====== AVAILABLE RECORDS ======
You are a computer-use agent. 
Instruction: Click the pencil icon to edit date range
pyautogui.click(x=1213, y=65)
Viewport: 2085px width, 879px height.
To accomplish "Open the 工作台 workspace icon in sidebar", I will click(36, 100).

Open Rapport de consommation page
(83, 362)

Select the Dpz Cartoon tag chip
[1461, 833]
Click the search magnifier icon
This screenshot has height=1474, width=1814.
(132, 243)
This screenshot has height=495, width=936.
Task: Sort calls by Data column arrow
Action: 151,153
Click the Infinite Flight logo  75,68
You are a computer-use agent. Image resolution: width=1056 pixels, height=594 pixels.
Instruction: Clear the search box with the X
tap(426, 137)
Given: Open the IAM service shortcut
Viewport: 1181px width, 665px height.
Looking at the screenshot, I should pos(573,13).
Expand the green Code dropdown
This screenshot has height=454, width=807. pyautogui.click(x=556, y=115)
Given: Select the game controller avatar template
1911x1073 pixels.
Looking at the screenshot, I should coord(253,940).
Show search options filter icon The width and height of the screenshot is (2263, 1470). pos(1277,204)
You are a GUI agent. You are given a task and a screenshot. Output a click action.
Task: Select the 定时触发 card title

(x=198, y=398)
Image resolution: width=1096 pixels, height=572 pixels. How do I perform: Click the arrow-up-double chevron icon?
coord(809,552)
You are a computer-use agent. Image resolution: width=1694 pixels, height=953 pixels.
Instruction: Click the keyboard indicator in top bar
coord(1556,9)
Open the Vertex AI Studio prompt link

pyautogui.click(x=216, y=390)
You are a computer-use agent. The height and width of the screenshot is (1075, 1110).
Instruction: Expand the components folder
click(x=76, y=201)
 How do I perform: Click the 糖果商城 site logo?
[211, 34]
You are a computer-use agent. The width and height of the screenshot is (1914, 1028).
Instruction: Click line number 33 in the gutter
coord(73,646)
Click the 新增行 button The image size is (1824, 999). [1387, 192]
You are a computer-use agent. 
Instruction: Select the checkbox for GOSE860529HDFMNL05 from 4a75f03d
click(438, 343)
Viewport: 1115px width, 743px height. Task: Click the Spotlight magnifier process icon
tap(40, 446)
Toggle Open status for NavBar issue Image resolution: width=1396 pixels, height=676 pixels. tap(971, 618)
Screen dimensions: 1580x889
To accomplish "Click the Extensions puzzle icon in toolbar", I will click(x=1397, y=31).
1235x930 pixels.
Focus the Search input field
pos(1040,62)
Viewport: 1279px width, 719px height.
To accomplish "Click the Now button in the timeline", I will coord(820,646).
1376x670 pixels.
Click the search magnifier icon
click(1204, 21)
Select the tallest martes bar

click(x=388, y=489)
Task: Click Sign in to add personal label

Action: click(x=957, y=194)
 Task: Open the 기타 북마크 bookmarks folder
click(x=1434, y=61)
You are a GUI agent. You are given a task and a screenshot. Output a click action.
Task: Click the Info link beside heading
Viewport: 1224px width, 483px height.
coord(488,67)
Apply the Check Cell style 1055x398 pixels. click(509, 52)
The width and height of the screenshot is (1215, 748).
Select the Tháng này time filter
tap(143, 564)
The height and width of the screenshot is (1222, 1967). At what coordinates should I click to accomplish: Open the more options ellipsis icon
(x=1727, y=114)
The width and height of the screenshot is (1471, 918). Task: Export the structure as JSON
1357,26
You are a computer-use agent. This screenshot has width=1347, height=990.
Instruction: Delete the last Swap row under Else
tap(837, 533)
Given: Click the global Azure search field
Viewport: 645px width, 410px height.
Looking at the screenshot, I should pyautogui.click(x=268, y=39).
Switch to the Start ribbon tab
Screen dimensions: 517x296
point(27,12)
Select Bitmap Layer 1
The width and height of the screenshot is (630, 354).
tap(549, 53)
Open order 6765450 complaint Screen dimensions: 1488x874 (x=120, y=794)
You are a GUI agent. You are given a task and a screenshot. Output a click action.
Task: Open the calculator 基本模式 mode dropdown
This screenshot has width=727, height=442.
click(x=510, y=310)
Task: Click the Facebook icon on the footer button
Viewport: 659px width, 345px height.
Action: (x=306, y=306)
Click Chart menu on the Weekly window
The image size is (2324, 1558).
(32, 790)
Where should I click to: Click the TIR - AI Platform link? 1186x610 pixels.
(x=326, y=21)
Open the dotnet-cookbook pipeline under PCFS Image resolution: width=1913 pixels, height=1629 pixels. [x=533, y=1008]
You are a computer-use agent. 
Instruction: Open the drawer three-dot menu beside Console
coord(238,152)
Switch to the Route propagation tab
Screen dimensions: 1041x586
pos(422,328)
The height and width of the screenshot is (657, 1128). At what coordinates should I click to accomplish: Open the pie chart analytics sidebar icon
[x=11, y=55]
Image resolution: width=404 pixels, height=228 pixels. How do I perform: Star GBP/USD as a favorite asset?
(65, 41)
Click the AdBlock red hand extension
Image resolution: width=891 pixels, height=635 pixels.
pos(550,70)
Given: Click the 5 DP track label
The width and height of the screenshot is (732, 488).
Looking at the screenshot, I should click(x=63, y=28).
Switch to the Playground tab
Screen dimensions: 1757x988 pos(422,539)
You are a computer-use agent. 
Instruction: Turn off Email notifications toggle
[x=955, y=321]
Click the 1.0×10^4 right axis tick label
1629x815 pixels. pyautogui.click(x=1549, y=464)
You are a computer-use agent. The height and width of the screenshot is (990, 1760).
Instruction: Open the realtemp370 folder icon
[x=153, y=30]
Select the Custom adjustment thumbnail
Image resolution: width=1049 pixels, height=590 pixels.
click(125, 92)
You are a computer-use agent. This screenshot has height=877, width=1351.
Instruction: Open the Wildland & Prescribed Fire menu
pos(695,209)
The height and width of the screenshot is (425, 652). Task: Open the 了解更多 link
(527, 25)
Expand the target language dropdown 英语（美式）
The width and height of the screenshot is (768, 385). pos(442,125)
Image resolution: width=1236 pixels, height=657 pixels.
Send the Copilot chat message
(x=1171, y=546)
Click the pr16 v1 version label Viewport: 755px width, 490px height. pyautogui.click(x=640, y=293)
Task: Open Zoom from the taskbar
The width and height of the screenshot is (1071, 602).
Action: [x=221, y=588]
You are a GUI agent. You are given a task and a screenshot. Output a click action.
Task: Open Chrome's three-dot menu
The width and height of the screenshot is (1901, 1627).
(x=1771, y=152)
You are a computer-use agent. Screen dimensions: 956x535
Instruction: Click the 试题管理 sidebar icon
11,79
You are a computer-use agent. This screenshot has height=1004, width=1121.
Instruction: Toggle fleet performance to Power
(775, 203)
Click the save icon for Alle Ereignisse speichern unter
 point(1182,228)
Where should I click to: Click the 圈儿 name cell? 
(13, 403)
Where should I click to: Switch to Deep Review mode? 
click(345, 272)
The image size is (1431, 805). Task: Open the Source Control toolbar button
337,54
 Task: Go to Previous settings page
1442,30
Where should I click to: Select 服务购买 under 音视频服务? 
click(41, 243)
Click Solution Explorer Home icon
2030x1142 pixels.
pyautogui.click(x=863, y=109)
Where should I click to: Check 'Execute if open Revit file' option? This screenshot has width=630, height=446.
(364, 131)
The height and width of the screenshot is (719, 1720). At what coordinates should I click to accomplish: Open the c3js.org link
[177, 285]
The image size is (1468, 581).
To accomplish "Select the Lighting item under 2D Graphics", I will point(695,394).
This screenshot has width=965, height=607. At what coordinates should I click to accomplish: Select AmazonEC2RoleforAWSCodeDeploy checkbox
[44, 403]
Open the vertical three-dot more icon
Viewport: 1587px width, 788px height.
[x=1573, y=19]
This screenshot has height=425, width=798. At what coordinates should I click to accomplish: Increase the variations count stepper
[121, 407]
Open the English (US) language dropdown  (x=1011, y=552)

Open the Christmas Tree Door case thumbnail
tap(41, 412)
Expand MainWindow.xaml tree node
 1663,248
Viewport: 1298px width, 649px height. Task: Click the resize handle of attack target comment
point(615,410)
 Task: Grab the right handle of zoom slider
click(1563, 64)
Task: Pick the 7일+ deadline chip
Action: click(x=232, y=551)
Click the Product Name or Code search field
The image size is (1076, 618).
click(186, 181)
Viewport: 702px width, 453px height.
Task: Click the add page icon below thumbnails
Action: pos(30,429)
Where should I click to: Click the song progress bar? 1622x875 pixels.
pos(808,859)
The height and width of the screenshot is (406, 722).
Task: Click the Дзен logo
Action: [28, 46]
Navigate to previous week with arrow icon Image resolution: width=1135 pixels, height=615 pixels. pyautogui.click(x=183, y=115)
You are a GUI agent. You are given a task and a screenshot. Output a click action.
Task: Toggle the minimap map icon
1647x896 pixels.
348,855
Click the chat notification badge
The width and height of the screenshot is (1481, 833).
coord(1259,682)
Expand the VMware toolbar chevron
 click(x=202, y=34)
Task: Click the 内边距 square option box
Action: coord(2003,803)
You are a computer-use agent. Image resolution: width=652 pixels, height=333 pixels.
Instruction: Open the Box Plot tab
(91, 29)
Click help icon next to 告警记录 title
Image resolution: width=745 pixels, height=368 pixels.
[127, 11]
======
### WHAT YOU ARE ASKED TO DO
As listed above, the lines from the line with "The width and height of the screenshot is (732, 488)." to the line with "is (990, 1760)." are to be echoed exactly, with both ends included and nothing added.

### RESULT
The width and height of the screenshot is (732, 488).
Looking at the screenshot, I should click(x=63, y=28).
Switch to the Playground tab
Screen dimensions: 1757x988 pos(422,539)
You are a computer-use agent. 
Instruction: Turn off Email notifications toggle
[x=955, y=321]
Click the 1.0×10^4 right axis tick label
1629x815 pixels. pyautogui.click(x=1549, y=464)
You are a computer-use agent. The height and width of the screenshot is (990, 1760).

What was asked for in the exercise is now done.